(WHAT TO WORK ON) Your answer should restate each line of the data below word for word.

[Saved entries]

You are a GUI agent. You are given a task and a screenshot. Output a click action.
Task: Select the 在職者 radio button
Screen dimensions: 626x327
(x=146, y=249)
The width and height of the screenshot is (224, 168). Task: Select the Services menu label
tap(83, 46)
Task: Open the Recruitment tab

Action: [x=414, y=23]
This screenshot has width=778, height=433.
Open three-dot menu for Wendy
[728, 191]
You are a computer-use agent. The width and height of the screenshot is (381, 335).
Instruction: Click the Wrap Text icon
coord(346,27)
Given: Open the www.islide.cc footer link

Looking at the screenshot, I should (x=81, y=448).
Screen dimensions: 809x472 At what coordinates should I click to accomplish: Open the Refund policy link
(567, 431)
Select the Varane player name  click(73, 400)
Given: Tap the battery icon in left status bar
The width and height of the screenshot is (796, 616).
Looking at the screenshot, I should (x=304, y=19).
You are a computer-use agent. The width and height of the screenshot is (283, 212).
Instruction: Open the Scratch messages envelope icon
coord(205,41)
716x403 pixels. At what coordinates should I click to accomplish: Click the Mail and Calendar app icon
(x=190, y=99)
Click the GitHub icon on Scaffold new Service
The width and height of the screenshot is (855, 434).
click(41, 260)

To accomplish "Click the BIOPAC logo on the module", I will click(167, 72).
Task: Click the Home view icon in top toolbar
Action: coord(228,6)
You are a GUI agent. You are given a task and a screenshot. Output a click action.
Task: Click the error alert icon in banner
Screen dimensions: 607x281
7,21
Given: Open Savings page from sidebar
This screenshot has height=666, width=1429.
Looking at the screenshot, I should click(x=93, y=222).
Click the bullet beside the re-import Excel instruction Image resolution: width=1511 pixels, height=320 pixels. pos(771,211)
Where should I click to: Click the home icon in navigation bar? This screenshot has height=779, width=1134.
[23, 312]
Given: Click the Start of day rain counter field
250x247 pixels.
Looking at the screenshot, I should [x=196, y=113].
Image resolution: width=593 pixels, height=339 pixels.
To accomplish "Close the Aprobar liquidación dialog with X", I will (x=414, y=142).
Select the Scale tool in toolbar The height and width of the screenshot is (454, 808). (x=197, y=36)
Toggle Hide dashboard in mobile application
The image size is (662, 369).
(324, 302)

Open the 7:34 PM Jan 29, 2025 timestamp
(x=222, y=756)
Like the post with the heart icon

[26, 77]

(TASK ANSWER)
You are a GUI agent. You are given a task and a screenshot. Output a click action.
Task: Select the 在職者 radio button
Screen dimensions: 626x327
(x=146, y=249)
The width and height of the screenshot is (224, 168). Task: Select the Services menu label
tap(83, 46)
Task: Open the Recruitment tab

Action: [x=414, y=23]
This screenshot has width=778, height=433.
Open three-dot menu for Wendy
[728, 191]
You are a computer-use agent. The width and height of the screenshot is (381, 335).
Instruction: Click the Wrap Text icon
coord(346,27)
Given: Open the www.islide.cc footer link

Looking at the screenshot, I should (x=81, y=448).
Screen dimensions: 809x472 At what coordinates should I click to accomplish: Open the Refund policy link
(567, 431)
Select the Varane player name  click(73, 400)
Given: Tap the battery icon in left status bar
The width and height of the screenshot is (796, 616).
Looking at the screenshot, I should (x=304, y=19).
You are a computer-use agent. The width and height of the screenshot is (283, 212).
Instruction: Open the Scratch messages envelope icon
coord(205,41)
716x403 pixels. At what coordinates should I click to accomplish: Click the Mail and Calendar app icon
(x=190, y=99)
Click the GitHub icon on Scaffold new Service
The width and height of the screenshot is (855, 434).
click(41, 260)

To accomplish "Click the BIOPAC logo on the module", I will click(167, 72).
Task: Click the Home view icon in top toolbar
Action: coord(228,6)
You are a GUI agent. You are given a task and a screenshot. Output a click action.
Task: Click the error alert icon in banner
Screen dimensions: 607x281
7,21
Given: Open Savings page from sidebar
This screenshot has height=666, width=1429.
Looking at the screenshot, I should click(x=93, y=222).
Click the bullet beside the re-import Excel instruction Image resolution: width=1511 pixels, height=320 pixels. pos(771,211)
Where should I click to: Click the home icon in navigation bar? This screenshot has height=779, width=1134.
[23, 312]
Given: Click the Start of day rain counter field
250x247 pixels.
Looking at the screenshot, I should [x=196, y=113].
Image resolution: width=593 pixels, height=339 pixels.
To accomplish "Close the Aprobar liquidación dialog with X", I will (x=414, y=142).
Select the Scale tool in toolbar The height and width of the screenshot is (454, 808). (x=197, y=36)
Toggle Hide dashboard in mobile application
The image size is (662, 369).
(324, 302)

Open the 7:34 PM Jan 29, 2025 timestamp
(x=222, y=756)
Like the post with the heart icon

[26, 77]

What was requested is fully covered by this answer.